──────── Data extract

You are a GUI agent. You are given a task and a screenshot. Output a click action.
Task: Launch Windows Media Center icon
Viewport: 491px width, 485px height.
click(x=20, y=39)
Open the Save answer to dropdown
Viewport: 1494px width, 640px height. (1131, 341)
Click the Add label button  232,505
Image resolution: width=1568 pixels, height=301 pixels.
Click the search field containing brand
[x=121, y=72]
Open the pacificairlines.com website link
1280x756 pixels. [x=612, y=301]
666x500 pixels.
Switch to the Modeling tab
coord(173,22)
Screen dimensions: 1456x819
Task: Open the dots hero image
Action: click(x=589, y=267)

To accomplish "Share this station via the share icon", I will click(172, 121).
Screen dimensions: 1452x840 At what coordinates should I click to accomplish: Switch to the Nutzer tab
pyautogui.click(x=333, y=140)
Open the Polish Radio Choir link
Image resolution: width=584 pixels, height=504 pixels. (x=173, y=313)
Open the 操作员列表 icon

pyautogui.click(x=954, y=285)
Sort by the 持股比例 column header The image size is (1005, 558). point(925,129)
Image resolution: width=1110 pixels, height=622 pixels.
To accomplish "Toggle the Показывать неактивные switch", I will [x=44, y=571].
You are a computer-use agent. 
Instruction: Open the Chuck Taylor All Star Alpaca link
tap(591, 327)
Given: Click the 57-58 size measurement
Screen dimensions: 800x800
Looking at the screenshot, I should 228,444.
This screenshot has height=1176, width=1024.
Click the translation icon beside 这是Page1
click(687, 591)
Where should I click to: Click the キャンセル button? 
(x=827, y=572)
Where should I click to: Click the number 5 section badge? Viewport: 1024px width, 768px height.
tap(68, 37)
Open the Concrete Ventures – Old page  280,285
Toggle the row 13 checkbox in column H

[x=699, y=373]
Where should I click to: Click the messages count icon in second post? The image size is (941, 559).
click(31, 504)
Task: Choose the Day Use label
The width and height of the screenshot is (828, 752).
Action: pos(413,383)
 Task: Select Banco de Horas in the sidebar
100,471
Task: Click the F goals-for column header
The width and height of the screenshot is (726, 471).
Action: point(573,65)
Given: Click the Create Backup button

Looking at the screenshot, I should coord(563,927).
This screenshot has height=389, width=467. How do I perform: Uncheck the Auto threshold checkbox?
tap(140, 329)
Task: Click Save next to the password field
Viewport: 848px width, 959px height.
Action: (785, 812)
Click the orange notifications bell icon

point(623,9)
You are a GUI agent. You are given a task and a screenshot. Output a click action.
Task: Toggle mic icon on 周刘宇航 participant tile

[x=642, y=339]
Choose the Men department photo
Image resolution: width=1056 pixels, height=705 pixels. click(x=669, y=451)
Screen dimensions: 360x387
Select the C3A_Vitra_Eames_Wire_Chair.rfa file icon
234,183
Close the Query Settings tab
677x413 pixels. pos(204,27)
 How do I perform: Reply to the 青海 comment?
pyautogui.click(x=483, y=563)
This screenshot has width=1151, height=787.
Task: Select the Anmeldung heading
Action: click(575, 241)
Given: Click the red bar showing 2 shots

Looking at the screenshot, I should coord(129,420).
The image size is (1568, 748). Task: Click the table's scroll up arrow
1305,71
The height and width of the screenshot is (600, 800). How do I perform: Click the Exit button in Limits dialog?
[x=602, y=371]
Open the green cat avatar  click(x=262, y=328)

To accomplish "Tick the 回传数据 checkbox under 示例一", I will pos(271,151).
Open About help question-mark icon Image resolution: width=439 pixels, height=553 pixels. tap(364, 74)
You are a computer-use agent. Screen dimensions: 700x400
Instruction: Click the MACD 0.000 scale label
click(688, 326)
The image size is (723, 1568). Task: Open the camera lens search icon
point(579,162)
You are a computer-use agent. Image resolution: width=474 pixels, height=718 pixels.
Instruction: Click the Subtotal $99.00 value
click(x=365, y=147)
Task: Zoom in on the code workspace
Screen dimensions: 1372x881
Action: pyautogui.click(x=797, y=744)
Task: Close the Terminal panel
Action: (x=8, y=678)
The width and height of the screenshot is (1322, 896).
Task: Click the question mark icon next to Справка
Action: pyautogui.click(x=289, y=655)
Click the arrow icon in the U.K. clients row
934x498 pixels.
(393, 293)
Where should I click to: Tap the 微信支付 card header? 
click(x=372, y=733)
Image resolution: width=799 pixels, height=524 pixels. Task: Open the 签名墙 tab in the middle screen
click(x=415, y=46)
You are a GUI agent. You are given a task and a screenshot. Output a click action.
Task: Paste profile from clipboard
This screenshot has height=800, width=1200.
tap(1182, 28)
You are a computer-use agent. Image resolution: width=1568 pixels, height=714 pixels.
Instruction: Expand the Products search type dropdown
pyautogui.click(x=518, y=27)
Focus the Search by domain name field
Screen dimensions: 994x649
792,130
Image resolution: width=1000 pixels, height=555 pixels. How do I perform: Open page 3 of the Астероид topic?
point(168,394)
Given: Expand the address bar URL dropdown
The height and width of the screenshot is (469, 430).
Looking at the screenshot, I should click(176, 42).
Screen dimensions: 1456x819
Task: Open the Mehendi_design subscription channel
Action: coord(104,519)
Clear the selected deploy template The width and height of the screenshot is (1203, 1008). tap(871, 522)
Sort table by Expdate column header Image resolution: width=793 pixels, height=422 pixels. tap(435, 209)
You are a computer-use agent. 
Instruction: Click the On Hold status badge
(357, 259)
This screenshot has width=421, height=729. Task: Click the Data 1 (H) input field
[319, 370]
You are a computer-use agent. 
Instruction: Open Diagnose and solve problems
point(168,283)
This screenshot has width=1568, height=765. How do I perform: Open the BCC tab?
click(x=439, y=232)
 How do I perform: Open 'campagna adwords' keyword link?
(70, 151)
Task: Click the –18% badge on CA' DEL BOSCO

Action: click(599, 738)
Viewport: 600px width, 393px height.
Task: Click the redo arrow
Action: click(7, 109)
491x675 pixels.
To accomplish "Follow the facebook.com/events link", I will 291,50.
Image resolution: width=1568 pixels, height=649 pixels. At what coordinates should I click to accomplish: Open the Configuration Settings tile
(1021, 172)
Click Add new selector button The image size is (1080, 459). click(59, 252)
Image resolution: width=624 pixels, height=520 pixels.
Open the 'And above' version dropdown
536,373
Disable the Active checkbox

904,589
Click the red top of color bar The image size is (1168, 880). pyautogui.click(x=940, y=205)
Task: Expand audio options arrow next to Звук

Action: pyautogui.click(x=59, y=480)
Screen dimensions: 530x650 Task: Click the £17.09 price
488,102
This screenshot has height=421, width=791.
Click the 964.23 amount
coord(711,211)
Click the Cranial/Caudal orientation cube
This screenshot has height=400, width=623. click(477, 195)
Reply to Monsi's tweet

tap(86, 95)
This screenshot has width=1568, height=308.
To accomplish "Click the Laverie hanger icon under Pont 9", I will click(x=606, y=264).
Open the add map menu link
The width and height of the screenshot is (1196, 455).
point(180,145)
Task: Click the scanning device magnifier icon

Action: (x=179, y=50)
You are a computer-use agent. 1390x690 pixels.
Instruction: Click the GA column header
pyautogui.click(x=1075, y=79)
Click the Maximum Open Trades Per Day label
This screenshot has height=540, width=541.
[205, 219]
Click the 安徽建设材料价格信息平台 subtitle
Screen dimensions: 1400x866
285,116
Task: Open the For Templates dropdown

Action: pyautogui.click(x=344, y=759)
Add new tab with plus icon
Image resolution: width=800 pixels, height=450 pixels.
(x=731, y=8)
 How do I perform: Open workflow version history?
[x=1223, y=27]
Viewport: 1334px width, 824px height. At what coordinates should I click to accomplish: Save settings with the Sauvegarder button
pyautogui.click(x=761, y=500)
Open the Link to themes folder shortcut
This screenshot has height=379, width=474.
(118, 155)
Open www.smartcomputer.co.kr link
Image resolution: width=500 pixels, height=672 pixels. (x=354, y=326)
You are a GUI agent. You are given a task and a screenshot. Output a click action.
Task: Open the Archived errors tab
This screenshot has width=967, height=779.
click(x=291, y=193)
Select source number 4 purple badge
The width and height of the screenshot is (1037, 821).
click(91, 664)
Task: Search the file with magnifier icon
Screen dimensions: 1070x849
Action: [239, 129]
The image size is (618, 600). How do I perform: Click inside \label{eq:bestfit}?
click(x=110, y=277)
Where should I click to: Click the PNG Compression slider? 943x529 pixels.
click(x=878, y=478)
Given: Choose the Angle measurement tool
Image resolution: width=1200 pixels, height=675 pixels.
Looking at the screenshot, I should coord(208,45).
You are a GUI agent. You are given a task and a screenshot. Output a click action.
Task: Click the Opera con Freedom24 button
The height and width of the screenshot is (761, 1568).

────────────────

→ Work order: Please copy each line from the material above in which the string "will" appears.

→ Answer to this task:
To accomplish "Share this station via the share icon", I will click(172, 121).
To accomplish "Toggle the Показывать неактивные switch", I will [x=44, y=571].
To accomplish "Tick the 回传数据 checkbox under 示例一", I will pos(271,151).
To accomplish "Follow the facebook.com/events link", I will 291,50.
To accomplish "Click the Laverie hanger icon under Pont 9", I will click(x=606, y=264).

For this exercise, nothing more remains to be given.